==== Task inputs ====

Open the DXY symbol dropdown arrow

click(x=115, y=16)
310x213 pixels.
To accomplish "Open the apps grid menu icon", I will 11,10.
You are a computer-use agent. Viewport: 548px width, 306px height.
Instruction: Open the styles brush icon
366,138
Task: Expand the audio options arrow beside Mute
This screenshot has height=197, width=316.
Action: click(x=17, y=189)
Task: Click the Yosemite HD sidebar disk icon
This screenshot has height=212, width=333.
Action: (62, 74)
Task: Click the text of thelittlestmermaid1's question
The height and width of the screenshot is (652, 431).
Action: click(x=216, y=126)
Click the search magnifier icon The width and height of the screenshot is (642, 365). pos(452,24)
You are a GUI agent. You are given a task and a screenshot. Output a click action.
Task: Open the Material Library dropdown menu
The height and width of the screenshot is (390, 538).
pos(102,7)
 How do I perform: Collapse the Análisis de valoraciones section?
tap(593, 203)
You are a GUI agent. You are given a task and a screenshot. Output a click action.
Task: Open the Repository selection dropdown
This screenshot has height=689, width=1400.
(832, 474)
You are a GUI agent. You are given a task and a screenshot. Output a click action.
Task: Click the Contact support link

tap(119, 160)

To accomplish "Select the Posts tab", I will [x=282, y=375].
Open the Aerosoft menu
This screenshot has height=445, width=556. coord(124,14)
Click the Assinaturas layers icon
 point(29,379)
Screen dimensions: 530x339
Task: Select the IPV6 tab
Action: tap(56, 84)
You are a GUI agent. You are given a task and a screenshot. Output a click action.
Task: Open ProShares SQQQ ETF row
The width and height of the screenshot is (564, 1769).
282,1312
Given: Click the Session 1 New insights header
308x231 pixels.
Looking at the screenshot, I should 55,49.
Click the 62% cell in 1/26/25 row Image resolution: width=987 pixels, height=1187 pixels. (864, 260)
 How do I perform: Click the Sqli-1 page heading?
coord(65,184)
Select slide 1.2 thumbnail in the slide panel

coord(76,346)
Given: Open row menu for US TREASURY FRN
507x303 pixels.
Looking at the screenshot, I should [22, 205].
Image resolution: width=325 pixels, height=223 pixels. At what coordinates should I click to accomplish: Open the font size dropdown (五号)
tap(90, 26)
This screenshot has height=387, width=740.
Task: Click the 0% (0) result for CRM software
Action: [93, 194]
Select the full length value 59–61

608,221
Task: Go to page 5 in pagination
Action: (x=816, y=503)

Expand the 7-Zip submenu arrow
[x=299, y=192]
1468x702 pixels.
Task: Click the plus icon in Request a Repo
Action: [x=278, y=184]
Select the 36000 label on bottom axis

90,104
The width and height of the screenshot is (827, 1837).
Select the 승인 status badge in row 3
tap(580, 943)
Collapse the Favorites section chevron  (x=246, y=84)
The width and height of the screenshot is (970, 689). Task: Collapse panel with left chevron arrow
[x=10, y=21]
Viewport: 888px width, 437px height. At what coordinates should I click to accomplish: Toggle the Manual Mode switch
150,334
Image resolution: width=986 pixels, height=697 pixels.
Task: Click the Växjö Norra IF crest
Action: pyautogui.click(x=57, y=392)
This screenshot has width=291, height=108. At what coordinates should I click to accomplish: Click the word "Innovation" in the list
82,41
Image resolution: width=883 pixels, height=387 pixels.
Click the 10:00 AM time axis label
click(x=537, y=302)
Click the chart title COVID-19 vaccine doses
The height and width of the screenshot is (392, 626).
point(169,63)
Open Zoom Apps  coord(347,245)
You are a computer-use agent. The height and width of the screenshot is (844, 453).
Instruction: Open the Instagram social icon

====

Everything from the line with "Open Zoom Apps" through the last line of the data above, please return word for word, and no other line.

Open Zoom Apps  coord(347,245)
You are a computer-use agent. The height and width of the screenshot is (844, 453).
Instruction: Open the Instagram social icon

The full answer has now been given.